Jobs —
**a)** From the NFL power rankings below, list every figure the writer gives for Jalen Hurts.
**b)** How many teams do the NFL power rankings below rank?
**c)** According to the NFL power rankings below, why is there plenty of movement in the Top 10 this week?

Extract to read —
------------------------

And lo the NFL Week officially begins in the manner it always does, with the arbitrary ranking of all 32 teams based on criteria I have invented in my own head.


We have a new No. 1 and plenty of movement in the Top 10 as the entire hierarchy of the AFC has taken a serious shuffle over the last month. The bottom of the rankings are almost set in stone, with no reason to move anyone up or down from their basement dwelling positions.



Jalen Hurts is not only in the MVP conversation, he’s got to be leading it. Somebody who made a Hail Mary futures bet in the preseason is about to cash in. Hurts has 29 total touchdowns, more than 3,000 total yards and a quarterback rating of 108.3. I would have predicted that this team was going to hit a San Francisco sized brick wall in the playoffs, but recent events have made that far less likely. Philly looks like they should be the NFC’s Super Bowl representative, which means they’ll probably get upset by the Giants or Seahawks, a team that will get absolutely destroyed in Super Bowl LVII.

Last week: No. 2


  1. SAN FRANCISCO 49ERS (8-4)

------------------------

Information supplied —
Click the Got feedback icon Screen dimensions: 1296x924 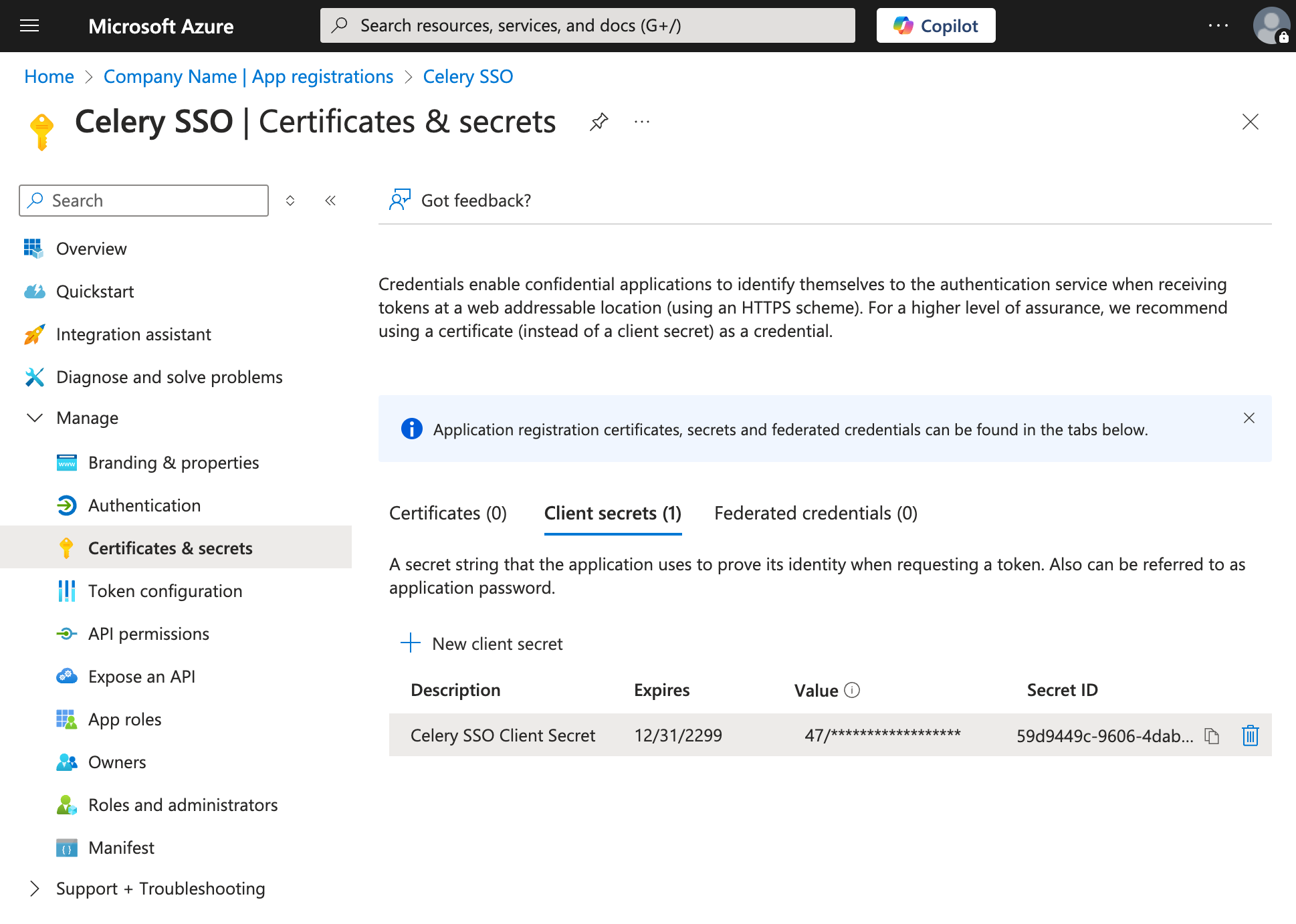tap(400, 200)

------------------------

Answers per task —
**a)** 29 total touchdowns, more than 3,000 total yards, and a quarterback rating of 108.3.

**b)** All 32 teams.

**c)** The whole order of the AFC has been seriously shuffled over the last month.